As someone mentioned elsewhere in this thread, this was called HvH. Great stuff.

It still exists apparently.
Unfortunately that would be really hard to do without creating a "did we detect cheats" oracle. If they did that, the only thing a person creating a cheating tool needs to do is play a few games to make sure the tool is not detected anymore.
But is that not exactly what cheaters are doing right now? I reckon it would make less sense to implement this kind of system in games which aren't free. The price of the game disincentivizes cheating and makes consecutive iterations of the cheat harder. However, Apex Legends is free. Every time a cheat is detected nothing withholds its developer of creating a new account for the next iteration.
Sometimes... VAC can kick you mid-game for very obvious things. But in other cases you may be able to play for hours until a report goes through and gets verified. That delay (as a side-effect) guarantees that you can't quickly iterate and get immediate feedback on whether you're detected or not.
Often in console land, bans come in "waves" at pre-scheduled times, so you have a hard time matching the cause with the ban
the idea is that cheaters would find it more fun to play in the tool-assisted mode. obviously there will still be some black-hats who try to hack the main mode.
The problem is that it this ends up boiling down to your tools, so it's...programming. Competitive programming can be fun! But cheaters are looking to cheat, not compete, which is why they aren't playing something like Screeps.
Actually in CS:GO there's a pretty big Hack vs Hack scene where both teams cheat. It's interesting because on one hand there are some novel cheats, on the other you still have to obey the game's mechanics, just in a different way.
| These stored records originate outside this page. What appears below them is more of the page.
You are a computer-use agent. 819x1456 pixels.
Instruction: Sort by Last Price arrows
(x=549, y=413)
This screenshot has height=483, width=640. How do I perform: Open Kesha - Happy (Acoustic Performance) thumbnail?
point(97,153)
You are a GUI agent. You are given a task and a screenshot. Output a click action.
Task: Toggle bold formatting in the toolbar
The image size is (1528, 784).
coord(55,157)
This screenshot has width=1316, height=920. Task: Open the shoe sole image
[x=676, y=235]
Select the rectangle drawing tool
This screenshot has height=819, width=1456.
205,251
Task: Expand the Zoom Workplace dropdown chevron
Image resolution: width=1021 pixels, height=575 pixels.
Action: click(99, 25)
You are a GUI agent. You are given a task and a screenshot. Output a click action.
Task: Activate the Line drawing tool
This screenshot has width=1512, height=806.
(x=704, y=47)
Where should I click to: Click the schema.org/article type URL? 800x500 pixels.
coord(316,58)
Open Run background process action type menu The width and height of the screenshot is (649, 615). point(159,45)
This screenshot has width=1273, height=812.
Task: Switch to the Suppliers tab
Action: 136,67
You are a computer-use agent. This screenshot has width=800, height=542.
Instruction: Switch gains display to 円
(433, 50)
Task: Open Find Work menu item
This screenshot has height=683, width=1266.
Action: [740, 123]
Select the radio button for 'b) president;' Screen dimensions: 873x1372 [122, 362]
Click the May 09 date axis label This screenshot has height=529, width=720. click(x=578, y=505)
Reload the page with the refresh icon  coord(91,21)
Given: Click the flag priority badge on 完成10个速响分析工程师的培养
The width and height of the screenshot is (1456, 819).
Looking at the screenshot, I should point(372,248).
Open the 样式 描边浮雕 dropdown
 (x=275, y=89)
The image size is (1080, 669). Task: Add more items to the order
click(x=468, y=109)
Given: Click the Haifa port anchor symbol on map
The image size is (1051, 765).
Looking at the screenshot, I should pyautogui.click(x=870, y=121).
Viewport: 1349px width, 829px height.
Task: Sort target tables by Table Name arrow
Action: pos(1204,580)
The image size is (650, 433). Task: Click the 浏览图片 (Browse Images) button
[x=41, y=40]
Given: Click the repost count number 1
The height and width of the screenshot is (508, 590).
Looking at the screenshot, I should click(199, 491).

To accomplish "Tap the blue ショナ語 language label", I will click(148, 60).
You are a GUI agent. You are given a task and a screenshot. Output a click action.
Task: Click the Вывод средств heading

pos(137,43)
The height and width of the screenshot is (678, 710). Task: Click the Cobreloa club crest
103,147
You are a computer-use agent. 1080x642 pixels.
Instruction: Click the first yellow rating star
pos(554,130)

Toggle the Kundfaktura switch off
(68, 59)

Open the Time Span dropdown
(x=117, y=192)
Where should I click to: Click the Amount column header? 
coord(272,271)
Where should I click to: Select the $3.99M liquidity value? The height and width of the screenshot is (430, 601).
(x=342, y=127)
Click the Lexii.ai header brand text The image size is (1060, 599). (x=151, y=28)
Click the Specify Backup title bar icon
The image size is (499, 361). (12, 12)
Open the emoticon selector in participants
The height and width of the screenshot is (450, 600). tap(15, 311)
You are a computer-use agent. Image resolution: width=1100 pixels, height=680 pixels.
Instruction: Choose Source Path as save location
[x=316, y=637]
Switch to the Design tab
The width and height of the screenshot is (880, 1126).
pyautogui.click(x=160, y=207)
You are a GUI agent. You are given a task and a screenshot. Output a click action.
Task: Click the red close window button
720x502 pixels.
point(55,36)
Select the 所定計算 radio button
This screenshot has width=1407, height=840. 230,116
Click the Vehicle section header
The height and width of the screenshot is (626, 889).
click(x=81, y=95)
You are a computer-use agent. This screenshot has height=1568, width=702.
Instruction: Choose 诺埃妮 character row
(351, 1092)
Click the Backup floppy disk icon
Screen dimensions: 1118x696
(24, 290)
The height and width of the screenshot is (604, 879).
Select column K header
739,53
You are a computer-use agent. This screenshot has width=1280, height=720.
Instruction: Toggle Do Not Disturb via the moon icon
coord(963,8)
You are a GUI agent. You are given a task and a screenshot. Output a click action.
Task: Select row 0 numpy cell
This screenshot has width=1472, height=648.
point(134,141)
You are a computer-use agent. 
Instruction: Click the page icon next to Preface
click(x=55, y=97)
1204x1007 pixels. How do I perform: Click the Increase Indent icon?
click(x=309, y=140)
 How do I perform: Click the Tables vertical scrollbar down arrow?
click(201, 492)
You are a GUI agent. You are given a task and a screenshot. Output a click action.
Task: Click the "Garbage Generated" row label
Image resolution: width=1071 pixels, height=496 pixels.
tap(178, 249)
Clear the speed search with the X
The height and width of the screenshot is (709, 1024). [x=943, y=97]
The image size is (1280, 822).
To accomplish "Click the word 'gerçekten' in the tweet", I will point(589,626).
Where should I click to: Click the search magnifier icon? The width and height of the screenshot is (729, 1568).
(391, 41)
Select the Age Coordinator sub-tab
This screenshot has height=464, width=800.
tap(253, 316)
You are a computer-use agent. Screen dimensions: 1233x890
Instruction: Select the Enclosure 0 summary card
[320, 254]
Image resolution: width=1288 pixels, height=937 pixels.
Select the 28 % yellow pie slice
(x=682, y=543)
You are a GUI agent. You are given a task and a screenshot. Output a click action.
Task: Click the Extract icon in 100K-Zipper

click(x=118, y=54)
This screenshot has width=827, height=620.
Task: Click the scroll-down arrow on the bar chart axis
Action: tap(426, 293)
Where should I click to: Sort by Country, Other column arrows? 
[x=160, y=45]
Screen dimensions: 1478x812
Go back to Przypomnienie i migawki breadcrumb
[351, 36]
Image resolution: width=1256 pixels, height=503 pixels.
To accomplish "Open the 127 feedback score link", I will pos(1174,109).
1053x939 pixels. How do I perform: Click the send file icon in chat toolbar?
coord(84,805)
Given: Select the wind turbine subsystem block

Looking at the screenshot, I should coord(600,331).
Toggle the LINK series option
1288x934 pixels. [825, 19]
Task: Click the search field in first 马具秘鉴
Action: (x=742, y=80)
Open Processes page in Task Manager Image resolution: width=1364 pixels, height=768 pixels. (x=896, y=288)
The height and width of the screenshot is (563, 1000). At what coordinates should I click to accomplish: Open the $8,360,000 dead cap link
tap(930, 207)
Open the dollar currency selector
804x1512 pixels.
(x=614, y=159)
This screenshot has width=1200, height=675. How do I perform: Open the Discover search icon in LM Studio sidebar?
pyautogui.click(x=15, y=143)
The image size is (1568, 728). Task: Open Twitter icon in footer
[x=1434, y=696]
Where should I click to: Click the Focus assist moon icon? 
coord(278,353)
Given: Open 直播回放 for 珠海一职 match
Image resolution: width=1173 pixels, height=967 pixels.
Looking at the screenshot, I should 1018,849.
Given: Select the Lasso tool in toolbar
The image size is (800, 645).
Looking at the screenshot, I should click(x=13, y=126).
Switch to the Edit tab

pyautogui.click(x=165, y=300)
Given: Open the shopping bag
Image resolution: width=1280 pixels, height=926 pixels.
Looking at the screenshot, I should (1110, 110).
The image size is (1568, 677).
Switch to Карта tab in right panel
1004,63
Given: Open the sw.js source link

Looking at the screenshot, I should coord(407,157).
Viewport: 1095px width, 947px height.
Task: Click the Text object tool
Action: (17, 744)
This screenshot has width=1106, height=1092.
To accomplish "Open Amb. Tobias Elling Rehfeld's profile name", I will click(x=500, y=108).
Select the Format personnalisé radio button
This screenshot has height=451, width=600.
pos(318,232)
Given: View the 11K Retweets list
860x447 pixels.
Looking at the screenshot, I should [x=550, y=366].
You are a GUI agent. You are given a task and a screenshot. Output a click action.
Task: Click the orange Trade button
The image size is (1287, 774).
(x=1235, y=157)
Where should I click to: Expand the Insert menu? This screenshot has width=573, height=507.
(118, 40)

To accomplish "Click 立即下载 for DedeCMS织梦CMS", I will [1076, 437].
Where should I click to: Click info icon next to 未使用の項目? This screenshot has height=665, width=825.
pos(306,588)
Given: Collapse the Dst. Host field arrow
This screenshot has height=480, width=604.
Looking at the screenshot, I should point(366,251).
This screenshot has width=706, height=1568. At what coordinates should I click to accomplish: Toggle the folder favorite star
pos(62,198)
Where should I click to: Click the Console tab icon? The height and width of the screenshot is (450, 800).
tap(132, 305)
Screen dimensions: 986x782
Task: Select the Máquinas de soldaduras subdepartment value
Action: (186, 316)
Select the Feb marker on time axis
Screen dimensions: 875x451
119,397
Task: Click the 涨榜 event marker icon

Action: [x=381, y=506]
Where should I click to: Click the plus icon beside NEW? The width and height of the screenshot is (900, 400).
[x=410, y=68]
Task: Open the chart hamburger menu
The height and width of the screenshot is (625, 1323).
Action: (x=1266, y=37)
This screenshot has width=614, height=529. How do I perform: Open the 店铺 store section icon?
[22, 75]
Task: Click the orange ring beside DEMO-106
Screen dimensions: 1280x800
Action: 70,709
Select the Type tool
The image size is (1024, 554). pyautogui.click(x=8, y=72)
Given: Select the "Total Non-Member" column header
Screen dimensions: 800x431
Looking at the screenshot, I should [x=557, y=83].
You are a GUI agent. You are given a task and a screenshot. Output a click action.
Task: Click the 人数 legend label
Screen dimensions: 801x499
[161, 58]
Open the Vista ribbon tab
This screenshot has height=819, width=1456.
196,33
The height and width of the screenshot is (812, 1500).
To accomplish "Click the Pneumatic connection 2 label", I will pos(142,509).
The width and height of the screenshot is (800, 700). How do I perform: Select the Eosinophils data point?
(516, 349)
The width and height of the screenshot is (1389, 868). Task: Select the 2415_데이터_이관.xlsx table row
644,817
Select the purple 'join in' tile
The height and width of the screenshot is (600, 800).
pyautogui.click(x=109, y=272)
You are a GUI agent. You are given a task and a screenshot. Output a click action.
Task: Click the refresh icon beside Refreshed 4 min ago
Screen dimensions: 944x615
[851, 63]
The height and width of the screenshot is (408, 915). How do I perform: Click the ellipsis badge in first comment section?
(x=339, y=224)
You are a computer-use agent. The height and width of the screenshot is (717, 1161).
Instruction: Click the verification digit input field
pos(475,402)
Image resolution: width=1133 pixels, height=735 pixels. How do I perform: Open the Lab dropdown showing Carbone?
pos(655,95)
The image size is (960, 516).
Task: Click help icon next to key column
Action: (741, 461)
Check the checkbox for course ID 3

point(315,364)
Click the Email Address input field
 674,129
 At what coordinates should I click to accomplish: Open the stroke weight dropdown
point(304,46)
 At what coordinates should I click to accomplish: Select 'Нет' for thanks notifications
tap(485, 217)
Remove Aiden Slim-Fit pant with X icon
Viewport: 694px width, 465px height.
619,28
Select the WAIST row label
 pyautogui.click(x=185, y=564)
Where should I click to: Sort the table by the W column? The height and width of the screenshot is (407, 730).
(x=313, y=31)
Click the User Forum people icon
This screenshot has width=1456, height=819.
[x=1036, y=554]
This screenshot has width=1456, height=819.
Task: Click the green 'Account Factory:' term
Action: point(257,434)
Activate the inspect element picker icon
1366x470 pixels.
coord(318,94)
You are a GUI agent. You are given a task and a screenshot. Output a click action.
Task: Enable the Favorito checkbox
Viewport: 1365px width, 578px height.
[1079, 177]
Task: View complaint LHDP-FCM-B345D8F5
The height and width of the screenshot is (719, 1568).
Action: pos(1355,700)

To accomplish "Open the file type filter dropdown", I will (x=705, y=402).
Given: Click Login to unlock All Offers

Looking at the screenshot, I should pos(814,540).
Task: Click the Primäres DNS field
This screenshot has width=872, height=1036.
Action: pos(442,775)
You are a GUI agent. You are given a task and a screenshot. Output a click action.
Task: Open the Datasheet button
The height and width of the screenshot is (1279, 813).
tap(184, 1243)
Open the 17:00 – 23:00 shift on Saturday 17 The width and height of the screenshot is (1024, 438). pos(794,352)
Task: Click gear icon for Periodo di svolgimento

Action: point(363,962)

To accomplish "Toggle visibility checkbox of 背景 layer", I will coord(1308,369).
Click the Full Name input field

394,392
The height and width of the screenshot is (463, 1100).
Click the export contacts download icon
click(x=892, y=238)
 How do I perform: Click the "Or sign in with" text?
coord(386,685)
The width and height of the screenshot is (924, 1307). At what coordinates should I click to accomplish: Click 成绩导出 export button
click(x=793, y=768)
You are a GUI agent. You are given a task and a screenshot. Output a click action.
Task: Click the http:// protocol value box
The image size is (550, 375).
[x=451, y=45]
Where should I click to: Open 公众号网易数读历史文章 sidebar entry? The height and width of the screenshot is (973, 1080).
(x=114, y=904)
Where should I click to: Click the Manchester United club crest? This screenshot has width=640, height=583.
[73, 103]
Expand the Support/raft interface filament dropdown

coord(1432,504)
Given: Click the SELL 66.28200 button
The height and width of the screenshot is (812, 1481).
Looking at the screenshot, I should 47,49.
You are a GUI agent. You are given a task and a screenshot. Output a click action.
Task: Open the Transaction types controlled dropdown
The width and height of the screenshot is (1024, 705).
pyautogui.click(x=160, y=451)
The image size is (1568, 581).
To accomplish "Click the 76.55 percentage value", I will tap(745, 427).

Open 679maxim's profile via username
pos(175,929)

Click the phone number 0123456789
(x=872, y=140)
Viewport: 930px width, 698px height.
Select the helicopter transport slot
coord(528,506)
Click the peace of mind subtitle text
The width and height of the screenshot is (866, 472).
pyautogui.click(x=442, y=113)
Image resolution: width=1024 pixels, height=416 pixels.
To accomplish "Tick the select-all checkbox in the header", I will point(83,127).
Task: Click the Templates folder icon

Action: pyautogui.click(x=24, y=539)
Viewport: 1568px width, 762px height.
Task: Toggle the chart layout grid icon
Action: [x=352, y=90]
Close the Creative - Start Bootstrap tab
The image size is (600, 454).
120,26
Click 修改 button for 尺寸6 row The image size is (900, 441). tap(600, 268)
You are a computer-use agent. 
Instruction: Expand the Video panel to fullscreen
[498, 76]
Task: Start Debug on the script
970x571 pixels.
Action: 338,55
Note: Please do not cheat in video games unless everyone involved is okay with it (such as dedicated HvH servers)

A cyber hamsterdam of sorts
I think RuneScape (or old school runescape) used to do this as well, if your account was flagged for botting you'd be silently placed in a hidden world (and unable to join other worlds) with other botters so they could better keep an eye on you.
Yes. It also navigates around the problem of "I payed this much money for this game and now I can't play it ever because I possibly broke some rule. Maybe not, maybe autobanning tool was just overzealous with me. Now what?"
I'm not sure being accidentally placed in a Colosseum of cyborgs as an average player would be any fun
You can expect to be able to play. Whether it'll be fun for you or not depends on many factors and you can't expect to be ensured that you'll have fun just because you paid for it.

Basically suddenly you'll feel like people that murder you are cheaters and for the first time you'll most likely be right.

That sounds sort of like the Olympics but for steroid-users.
There's a SNL sketch about that: https://youtu.be/jAdG-iTilWU
Also - a separate MLB where you can 'roid your testicles to kingdom come. Let everyone have a 1.1 slugging average and the pitchers all throw 110
They have this for significant weight lifting competitions. Where known steroid users are allowed to participate.